Why Wealth Persists But Businesses Don’t
The “three-generation rule” is tidy, but misleading. Economist Gregory Clark found that wealthy families tend to stay wealthy over 10–15 generations. A study of Florentine tax records from 1427 and 2011 found that today’s richest families in Florence are the direct descendants of those at the top 600 years ago.
So if wealth survives, why not family businesses?
The answer lies not in destiny, but in discipline—especially the structures and cultures that the founding generation puts in place. Therefore, continuity depends not on fate, but on choices: how governance is designed, how power is transferred, and how conflicts are managed—or ignored.
What Culture Are You Building?
Founders tend to shape their companies along a spectrum: from family-first to business-first.
Family-first firms prioritise harmony. Jobs go to relatives, not necessarily based on merit. Pay may be equal, regardless of performance. Boards are composed of family members and the trusted family lawyer. These firms thrive in cultures where loyalty outweighs results—but they can struggle with transparency, growth, or succession.
Business-first firms run on merit. Family members must compete with external talent. Governance is professionalised, and boards include independent directors. Performance drives pay. This model is more common in cultures that prize accountability and discipline.
Neither model is perfect. Business-first structures may leave some family members feeling excluded. Family-first cultures can mask inefficiency or dysfunction. But when it comes to long-term survival, the business-first approach gives family firms a fighting chance. What business-first firms sacrifice in sentiment, they gain in sustainability.
Second Acts and Third-Gen Traps
Family-first businesses often flourish under second-generation leadership. Siblings raised together usually share values and a strong sense of stewardship. Their bond—and often the founder’s continued presence—helps keep conflict at bay and can fuel impressive growth.
But the third generation brings complexity. Cousins enter the scene with different backgrounds, ambitions, and loyalties. One may hold an MBA, another a grudge. One wants to innovate, another wants out. The once-close family is now a web of branches, in-laws, and unspoken tensions.

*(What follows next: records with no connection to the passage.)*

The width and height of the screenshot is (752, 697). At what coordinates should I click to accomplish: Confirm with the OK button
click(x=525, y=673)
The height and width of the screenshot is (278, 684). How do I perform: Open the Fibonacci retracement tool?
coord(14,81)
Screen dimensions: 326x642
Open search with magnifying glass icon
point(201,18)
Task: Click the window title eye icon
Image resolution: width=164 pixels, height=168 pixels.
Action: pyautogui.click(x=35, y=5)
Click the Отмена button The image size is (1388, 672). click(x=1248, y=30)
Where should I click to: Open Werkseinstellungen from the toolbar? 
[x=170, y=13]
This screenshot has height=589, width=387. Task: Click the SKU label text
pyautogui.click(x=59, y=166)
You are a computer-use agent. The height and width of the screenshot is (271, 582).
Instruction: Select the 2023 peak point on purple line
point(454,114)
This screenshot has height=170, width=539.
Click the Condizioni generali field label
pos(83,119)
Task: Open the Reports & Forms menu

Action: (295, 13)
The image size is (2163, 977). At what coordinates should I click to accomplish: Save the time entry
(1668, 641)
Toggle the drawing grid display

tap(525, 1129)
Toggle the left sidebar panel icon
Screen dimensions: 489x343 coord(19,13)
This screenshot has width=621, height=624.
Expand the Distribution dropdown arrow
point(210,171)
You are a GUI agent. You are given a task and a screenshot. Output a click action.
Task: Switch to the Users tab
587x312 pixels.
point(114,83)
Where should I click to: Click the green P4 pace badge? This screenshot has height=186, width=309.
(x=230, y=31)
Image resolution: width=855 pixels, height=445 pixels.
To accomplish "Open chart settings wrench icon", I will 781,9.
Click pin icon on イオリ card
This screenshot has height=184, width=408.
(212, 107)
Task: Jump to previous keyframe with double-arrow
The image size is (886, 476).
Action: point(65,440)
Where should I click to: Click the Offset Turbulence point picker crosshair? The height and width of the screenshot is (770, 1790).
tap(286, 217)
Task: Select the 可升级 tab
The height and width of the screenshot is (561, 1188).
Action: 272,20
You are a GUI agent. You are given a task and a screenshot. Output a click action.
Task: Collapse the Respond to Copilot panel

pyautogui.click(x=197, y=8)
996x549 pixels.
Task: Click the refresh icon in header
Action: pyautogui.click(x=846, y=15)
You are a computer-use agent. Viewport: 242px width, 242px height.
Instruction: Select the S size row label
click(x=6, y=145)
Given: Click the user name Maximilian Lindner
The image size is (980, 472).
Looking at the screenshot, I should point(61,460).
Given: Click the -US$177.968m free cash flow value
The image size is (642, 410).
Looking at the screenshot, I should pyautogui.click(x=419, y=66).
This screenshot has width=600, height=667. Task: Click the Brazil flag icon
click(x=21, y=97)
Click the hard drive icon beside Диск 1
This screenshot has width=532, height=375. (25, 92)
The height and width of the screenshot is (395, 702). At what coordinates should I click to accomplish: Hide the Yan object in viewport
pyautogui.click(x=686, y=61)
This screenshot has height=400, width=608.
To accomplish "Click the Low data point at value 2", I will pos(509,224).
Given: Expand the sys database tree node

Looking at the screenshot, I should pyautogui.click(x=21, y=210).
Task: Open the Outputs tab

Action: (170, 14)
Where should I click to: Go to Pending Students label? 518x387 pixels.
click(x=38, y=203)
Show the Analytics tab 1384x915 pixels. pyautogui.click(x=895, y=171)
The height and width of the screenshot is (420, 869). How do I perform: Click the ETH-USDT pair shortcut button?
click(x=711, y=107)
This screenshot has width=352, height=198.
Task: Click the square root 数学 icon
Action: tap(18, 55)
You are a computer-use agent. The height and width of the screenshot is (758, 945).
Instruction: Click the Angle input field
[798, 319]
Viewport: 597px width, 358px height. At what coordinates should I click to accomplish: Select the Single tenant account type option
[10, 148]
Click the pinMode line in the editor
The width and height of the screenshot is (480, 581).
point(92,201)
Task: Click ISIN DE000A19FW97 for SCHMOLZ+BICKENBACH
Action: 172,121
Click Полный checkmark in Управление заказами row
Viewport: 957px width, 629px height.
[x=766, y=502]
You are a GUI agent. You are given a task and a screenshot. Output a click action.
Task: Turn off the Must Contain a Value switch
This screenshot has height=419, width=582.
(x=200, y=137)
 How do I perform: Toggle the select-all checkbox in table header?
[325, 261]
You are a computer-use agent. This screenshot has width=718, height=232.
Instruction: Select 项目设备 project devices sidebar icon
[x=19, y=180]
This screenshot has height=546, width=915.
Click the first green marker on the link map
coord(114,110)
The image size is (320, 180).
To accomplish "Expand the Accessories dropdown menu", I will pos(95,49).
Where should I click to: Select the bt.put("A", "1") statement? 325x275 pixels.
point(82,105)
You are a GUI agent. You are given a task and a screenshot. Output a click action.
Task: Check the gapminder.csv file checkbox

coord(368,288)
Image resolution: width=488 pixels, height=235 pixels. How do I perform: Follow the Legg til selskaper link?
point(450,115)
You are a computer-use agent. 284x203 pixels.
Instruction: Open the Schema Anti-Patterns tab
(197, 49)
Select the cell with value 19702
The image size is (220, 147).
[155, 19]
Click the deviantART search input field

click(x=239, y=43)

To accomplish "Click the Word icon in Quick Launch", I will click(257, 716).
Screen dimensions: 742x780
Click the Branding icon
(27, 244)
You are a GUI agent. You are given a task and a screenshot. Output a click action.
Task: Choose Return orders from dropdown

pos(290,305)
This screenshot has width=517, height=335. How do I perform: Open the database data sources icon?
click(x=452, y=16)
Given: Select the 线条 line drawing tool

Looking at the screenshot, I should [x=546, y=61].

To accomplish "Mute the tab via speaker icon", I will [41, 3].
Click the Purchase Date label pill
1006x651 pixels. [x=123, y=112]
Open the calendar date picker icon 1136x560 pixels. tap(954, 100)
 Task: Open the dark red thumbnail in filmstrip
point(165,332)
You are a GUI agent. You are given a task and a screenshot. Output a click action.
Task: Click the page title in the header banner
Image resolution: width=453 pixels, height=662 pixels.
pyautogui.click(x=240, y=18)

When dividends shrink and purpose fades, traditions and inertia are no longer enough to hold the group together. This is the classic third-generation trap. Belief in the “curse” becomes a self-fulfilling prophecy.
One prominent family firm was even advised by its board not to pass the business on at all. Thankfully, they ignored the advice. With a strong non-family management team to bridge the gap, the firm transitioned successfully to the next generation—who are now thriving at the helm.
The Quiet Power of Bureaucracy
Business-first firms are not romantic—but they are resilient.
They plan early for succession. They create governance structures that separate ownership from management. They bring in outside voices and expertise. Most importantly, they formalise how decisions are made and disputes are handled.
That’s not to say these firms are free from conflict. Meritocracy can bruise egos—especially when siblings or cousins find themselves on different sides of the leadership table. Reinvestment strategies may frustrate shareholders who expect quick returns.
Yet structure is a powerful antidote to chaos. Business-first firms create frameworks to manage family unity, rather than assuming it. Rules around employment, performance, dividends and succession are agreed in advance. Family cohesion becomes an intentional process—not an inherited assumption.
Thinking in Decades, Not Quarters
Roughly 10% of family businesses survive into the third generation. But those that do are not defying fate—they are executing a strategy.
They professionalise governance. They distinguish between family rights and business responsibilities. They create space for all branches of the family to feel respected—even if not all are equally involved. They invest in communication, in education, and in shared values. Above all, they think long-term.
Unlike listed companies driven by quarterly earnings, family firms can really think in decades. This long view is their superpower—allowing them to make bold decisions and weather crises without sacrificing purpose.
In conclusion
The “shirtsleeves” myth persists because it’s simple. But the truth is more hopeful—and more demanding. Family businesses fail not because of generational fate, but because they avoid the hard conversations and fail to professionalise when it matters most.
Legacy is not inherited. It’s built together through productive cross-generational dialogue. And only with the right structure, values and vision, family firms can defy the odds—and write a story that lasts well beyond three generations.